La donna resta ricoverata in condizioni delicate, al vaglio testimonianze e immagini delle telecamere

Resta ancora tutto da chiarire quello che è successo ieri pomeriggio nel quartiere di Torre a Pordenone, dove una donna di 79 anni è stata trovata a terra, ferita gravemente in un parcheggio di viale Grande. Accanto a lei il corpo senza vita della sua cagnolina. Un episodio che ha subito fatto scattare i soccorsi e dato avvio a un’indagine complessa, ancora in corso.

La donna, Teresa Sartor, era uscita di casa per una passeggiata con il cane. A notarla per primo, intorno alle 15.45, è stato un residente che stava uscendo dal garage sotterraneo con l’auto: davanti a sé si è trovato la scena inattesa, con l’anziana a terra e l’animale poco distante. Subito dopo è intervenuta un’altra abitante della zona, che ha allertato i soccorsi.

Quando il personale sanitario del 118 è arrivato sul posto, la donna era cosciente ma confusa. Non riusciva a spiegare cosa fosse accaduto e manifestava un forte stato di shock, oltre a lamentare freddo e dolori diffusi. I medici hanno riscontrato traumi importanti al volto e alla testa, compatibili con una caduta violenta, oltre a lesioni alla spalla e al bacino. Trasportata d’urgenza all’ospedale di Pordenone, è stata ricoverata in terapia intensiva, dove resta in condizioni delicate. Nelle prossime ore si valuterà un eventuale trasferimento in una struttura più attrezzata.

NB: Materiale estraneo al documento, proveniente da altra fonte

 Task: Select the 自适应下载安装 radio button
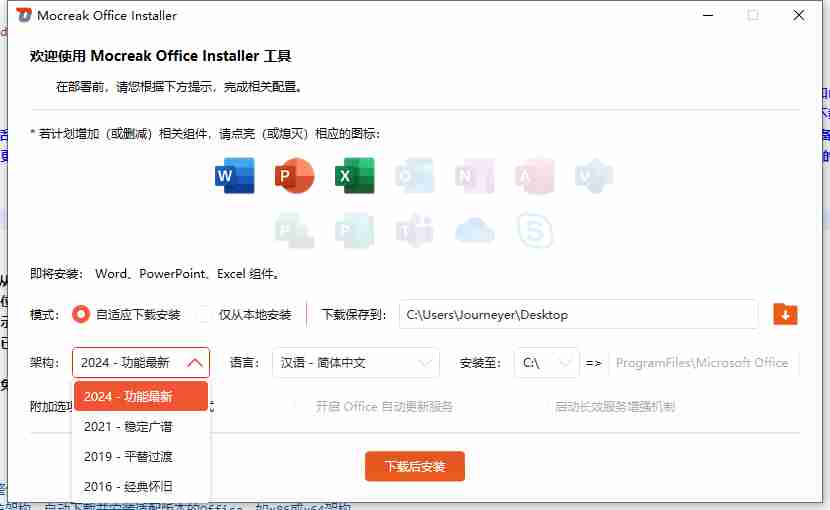(x=82, y=314)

Accanto a lei, la cagnolina, un bassotto di piccola taglia, è morta poco dopo l’arrivo dei soccorsi. Il decesso dell’animale rappresenta uno degli elementi più delicati dell’inchiesta: al primo esame non sarebbero emersi segni evidenti, ma la salma è stata sequestrata per consentire ulteriori accertamenti.

Le indagini.

Sul luogo dell’accaduto la polizia ha lavorato a lungo, fino a sera inoltrata. Agenti delle Volanti e della Scientifica hanno delimitato l’area, repertato oggetti e tracce – tra cui una coperta, il guinzaglio, un paio di occhiali e una macchia di sangue – e controllato le auto parcheggiate nei pressi. Sono state raccolte anche le testimonianze dei residenti, che hanno riferito di un via vai di corrieri nel primo pomeriggio, senza però notare nulla di anomalo subito dopo.

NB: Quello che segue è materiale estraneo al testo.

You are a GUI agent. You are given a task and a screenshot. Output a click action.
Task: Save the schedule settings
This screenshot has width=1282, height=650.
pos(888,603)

L’episodio si sarebbe consumato in un lasso di tempo ristretto, tra le 15.30 e le 15.45 circa. Gli investigatori mantengono aperte diverse ipotesi. Al momento non ci sono elementi che facciano pensare a una rapina, dato che la donna aveva ancora con sé effetti personali e telefono. Un contributo decisivo potrebbe arrivare dalle immagini delle telecamere private della zona, ora al vaglio degli inquirenti. Il mistero, per ora, resta.